I like to talk early about T-SQL enhancements because, unlike major features, they are largely baked in by the time the first public beta versions hit the shelves. They also aren't prone to further changes or renames by other Microsoft business units (like marketing).

A few of the most useful changes I've been able to play with in SQL Server 2022 so far:

  • GREATEST / LEAST
  • STRING_SPLIT
  • DATE_BUCKET
  • GENERATE_SERIES

In this tip, I'll explain each one, and show some practical use cases.

GREATEST / LEAST

Having covered them before, these functions are basically MAX and MIN, but across columns instead of across rows. A quick demonstration:

SELECT GREATEST(1, 5), -- returns 5
GREATEST(6, 2), -- returns 6
LEAST (1, 5), -- returns 1
LEAST (6, 2); -- returns 2

In this simple example, the logic is a lot like a CASE expression. Taking just the first one:

SELECT CASE WHEN 1 > 5 THEN 1 ELSE 5 END;

When evaluating two expressions, it really is that simple: is the first one bigger than the second, or not? (However, keep NULL handling in mind; like MIN and MAX, both new functions also ignore NULLs.)

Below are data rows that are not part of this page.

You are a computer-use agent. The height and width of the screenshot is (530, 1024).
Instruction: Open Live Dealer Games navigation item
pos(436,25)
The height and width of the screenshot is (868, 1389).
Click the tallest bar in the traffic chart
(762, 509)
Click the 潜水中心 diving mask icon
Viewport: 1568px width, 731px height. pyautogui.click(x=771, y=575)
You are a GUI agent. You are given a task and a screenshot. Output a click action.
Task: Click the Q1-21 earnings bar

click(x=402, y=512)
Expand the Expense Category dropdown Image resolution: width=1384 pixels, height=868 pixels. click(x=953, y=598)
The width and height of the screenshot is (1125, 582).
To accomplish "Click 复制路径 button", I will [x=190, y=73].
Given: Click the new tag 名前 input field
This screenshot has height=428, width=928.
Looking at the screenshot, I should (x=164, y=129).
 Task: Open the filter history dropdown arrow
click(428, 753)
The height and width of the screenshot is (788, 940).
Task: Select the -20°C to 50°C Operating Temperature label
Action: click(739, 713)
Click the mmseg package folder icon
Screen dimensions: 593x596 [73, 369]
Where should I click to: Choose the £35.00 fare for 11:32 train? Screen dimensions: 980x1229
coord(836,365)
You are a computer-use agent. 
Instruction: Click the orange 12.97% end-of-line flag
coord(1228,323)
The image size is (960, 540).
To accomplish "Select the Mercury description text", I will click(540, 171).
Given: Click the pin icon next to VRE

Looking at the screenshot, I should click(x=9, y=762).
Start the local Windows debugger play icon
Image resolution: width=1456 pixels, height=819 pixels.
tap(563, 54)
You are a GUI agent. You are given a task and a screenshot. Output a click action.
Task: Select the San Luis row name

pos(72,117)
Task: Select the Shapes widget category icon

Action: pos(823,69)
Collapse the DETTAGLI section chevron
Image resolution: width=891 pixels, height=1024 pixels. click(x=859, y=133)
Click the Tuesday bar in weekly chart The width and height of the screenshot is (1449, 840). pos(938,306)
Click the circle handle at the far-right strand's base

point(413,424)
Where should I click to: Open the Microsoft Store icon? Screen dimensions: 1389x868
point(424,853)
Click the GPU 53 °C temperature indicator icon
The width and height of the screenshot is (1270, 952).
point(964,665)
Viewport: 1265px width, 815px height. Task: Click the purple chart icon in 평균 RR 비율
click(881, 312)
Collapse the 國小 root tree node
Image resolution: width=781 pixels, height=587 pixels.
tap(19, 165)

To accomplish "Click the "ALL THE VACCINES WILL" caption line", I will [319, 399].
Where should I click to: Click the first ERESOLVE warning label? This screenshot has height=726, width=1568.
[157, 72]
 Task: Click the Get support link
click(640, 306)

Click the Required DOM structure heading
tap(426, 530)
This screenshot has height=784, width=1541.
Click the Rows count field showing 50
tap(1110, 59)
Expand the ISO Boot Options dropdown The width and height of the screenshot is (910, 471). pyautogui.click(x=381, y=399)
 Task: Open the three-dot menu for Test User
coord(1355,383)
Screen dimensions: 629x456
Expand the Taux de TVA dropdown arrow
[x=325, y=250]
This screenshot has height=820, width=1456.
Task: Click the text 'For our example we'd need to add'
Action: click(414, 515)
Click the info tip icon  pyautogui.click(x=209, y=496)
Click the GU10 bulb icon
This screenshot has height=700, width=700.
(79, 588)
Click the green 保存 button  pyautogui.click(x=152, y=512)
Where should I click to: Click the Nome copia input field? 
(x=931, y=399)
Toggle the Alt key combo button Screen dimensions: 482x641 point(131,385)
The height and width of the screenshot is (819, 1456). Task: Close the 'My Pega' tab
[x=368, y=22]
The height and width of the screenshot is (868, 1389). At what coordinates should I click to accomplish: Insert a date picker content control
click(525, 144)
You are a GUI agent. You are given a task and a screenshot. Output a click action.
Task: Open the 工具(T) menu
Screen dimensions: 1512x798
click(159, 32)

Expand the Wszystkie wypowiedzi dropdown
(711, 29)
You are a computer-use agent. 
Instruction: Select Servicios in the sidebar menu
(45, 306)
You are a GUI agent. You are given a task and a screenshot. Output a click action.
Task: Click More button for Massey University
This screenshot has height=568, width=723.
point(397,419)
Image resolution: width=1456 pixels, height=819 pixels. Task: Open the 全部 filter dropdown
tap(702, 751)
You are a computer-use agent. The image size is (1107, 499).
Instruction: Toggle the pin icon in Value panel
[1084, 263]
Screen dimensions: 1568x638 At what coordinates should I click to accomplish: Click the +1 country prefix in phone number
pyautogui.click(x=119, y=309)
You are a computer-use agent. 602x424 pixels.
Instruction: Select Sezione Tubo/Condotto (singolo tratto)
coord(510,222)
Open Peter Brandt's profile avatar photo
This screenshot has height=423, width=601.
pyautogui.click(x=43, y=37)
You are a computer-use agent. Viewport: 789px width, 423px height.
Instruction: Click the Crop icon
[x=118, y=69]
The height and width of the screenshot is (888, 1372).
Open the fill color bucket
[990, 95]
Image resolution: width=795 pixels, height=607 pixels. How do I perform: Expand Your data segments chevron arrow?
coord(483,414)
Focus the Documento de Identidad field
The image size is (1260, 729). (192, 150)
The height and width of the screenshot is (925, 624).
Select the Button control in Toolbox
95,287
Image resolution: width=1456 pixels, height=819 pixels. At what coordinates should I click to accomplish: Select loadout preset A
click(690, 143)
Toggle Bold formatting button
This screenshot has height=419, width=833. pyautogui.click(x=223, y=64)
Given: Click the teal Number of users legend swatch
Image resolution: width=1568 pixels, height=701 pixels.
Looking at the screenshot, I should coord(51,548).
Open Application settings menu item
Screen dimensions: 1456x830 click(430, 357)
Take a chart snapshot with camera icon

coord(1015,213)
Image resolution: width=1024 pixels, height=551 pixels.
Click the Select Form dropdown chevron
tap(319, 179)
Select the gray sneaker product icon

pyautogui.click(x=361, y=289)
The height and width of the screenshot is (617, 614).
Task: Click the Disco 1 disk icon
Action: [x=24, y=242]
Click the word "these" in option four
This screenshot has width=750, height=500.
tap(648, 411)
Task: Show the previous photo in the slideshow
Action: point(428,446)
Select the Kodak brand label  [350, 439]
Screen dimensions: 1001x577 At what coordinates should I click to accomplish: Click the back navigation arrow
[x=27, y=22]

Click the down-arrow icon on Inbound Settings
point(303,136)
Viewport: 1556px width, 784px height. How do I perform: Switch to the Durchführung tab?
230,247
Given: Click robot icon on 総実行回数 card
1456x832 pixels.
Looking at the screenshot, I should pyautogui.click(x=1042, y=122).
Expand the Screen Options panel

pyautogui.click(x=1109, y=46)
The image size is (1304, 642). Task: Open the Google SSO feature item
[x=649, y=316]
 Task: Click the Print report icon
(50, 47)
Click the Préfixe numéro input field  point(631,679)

When you introduce a third value, though, it becomes much more complex. While the new syntax will offer:

SELECT GREATEST(1, 5, 3); -- returns 5

How we would write this as a CASE expression in current and older versions is tedious:

SELECT CASE 
WHEN 1 > 5 THEN
CASE WHEN 1 > 3 THEN 1 ELSE 3 END
ELSE
CASE WHEN 5 > 3 THEN 5 ELSE 3 END
END;

And it gets much worse from there, as you can imagine. I'm not even going to try typing out what that spiderweb of CASE expressions would look like when comparing 4 or more values.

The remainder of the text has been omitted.